Il cinema di Sarajevo si chiamava Primo Maggio. Lì, un giorno, il giovane Emir Kusturica andò a vedere Spartacus di Kubrick. Il ragazzino che sarebbe diventato regista, di fronte alle proteste di chi gli stava alle spalle che non riusciva a vedere il grande schermo, disse: "Se chiudi gli occhi, vedrai meglio". Quella era ancora la Jugoslavia. Ma quella frase, anche dietro la macchina da presa, Kusturica l’ha fatta sua. Tempo fa, parlando della sua amicizia con lo scrittore Premio Nobel, Peter Handke, tornò a ripetere lo stesso concetto: "Chiudendo gli occhi Handke vedeva la Jugoslavia come una terra affacciata sul mare Adriatico, molto più grande di quella che era".
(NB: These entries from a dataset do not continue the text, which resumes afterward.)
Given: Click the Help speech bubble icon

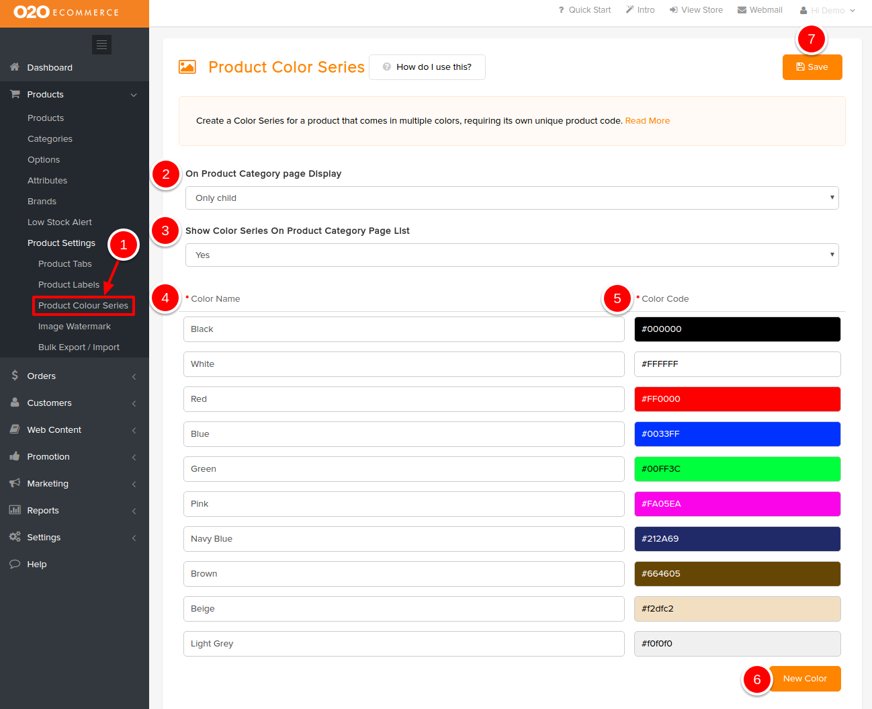Looking at the screenshot, I should [15, 564].
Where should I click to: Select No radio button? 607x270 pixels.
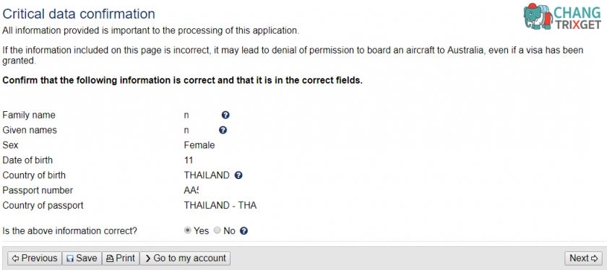pos(218,230)
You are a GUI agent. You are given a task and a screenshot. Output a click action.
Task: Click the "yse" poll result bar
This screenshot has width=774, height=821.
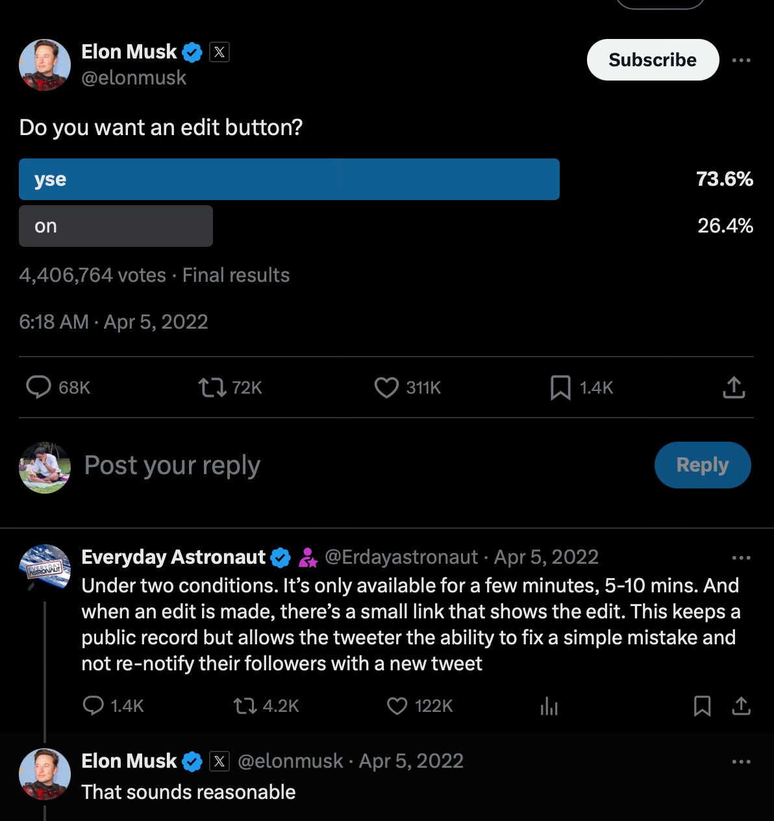(289, 179)
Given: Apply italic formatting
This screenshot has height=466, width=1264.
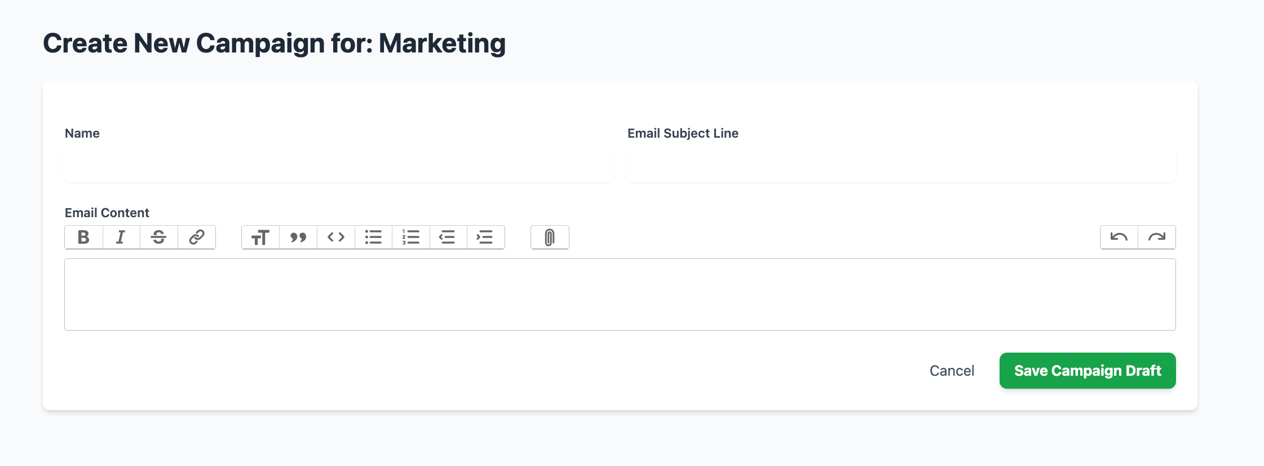Looking at the screenshot, I should coord(121,238).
Scrittori e non solo loro, negli ultimi trent’anni dopo le fratricide e sanguinarie guerre dei Balcani, hanno definito questo sentimento Jugonostalgia: la nostalgia per un Paese che non c’è più, in cui per anni hanno convissuto etnie e religioni diverse, rappresentando davvero il crocevia tra Occidente e Oriente. Underground, con cui Kusturica vinse la Palma d’oro a Cannes (1995), è mosso da quello stesso sentimento. Ma il regista fu accusato, a guerra in corso, di aver fatto un’opera troppo filoserba e di essere stato finanziato da Belgrado. "Con Underground ho cercato di chiarire la storia della Jugoslavia fuori da ogni propaganda e dal bolscevismo per darne un’immagine epica – rispose Kusturica all’epoca, soprattutto alle critiche più energiche di Le Monde –, lontana dalla paranoia dei poliziotti di tipo orwelliano. Purtroppo ho avuto l’effetto contrario, hanno accusato me di propaganda".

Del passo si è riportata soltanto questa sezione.